Hope you all are doing well on this beautiful Tuesday afternoon. Ramadan so far has been great! Breaking fasts at the end of the day always feels like an accomplishment, Praying Namaz regularly and becoming closer to God feels so calming and trying to live in a positive mindset is always a beautiful way of life.

Since we’re half way through Ramadan and closer to Eid, I have got to share the things that I personally notice during this holy month.  It’s that time again to post some ladylike laws! (Well, I guess this applies to men too). Now without further a-do, let’s get to it!

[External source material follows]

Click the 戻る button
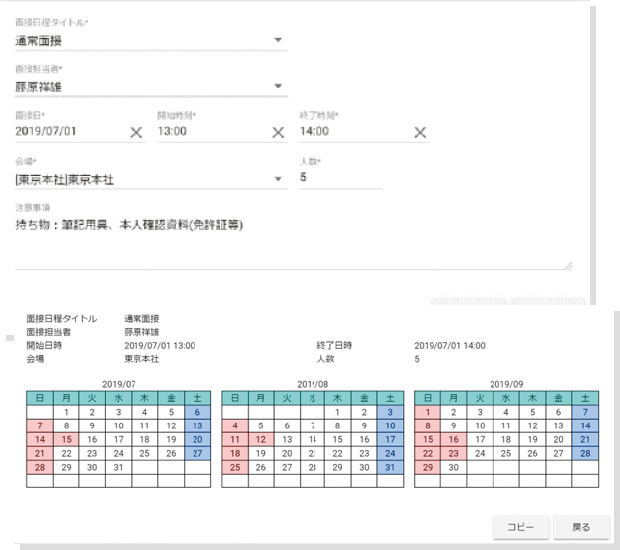 click(x=581, y=527)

  1. Be Polite – If you do not celebrate Ramadan, please do your research prior to asking questions like: “No water?!”, “No milk!?”, “Are you sure this is good for you?!” and finally… “Does this mean you can’t have soup!?” (Yes, this question was really asked this Ramadan, lol #dying).
  2. Prayers – When it’s time to pray, don’t make assumptions and assume that we’re not praying for the heck of not praying. Straight up, we females have something called A PERIOD. Please don’t make it even more awkward for us and ask “SISTER, why aren’t you praying?!” So embarrassing.
  3. Traditions – Every family has various different traditions while celebrating Ramadan. This could mean that you have a quick date first, pray and then fully eat your iftaar. Or, it could mean that you eat first and then pray. Whatever the case is, don’t make those around you feel uncomfortable. After all, we are all in this together and our purpose at the end of the day, is the same. Be open to how others celebrate their traditions during Ramadan.
  4. Judgmental People – OH LAWWWWD help me. No one is perfect and I feel that some judgmental people pop our especially during this time. What is truly the point? Your fast isn’t going to count. If someone posts a status about helping out at a shelter during the holy month of Ramadan, encourage them and try to do the same. No point in being hater. #hater #youknowwhoyouare Exercise your mind to being less judgmental.
  5. Positive Reinforcement – Although we are super tired with low energy levels, fasting is voluntary to us, we are not forced to fast, so please don’t feel sorry for us. Be positive; let us know that there are only a few more hours in our day to go. Being Negative Nancy isn’t going to help us get through our day in any way.
  6. Work Lunches – If we decide to participate in work lunches during Ramadan, do not worry about eating in front of us. In fact, its more sunah for us to do so! We all appreciate that you care and feel bad eating in front of us, but we really don’t need to talk about it every single time we go to lunch.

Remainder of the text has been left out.